_LISTED ENTRIES_:
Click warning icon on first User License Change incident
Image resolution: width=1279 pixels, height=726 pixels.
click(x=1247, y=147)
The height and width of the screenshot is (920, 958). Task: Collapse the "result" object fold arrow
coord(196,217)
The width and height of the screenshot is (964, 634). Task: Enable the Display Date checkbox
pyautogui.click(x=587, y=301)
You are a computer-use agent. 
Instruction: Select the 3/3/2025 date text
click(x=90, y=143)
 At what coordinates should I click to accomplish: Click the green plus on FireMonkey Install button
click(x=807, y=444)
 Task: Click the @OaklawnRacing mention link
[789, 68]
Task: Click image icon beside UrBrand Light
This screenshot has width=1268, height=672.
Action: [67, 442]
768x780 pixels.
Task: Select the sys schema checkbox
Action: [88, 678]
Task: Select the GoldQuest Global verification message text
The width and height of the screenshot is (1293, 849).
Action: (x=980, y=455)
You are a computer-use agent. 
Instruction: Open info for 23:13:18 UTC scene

_WHAT THE TASK ASKS_: Print exactly the lines between the line with "The width and height of the screenshot is (1293, 849)." and the final line of the records above, both included.

_RESULT BELOW_:
The width and height of the screenshot is (1293, 849).
Action: (x=980, y=455)
You are a computer-use agent. 
Instruction: Open info for 23:13:18 UTC scene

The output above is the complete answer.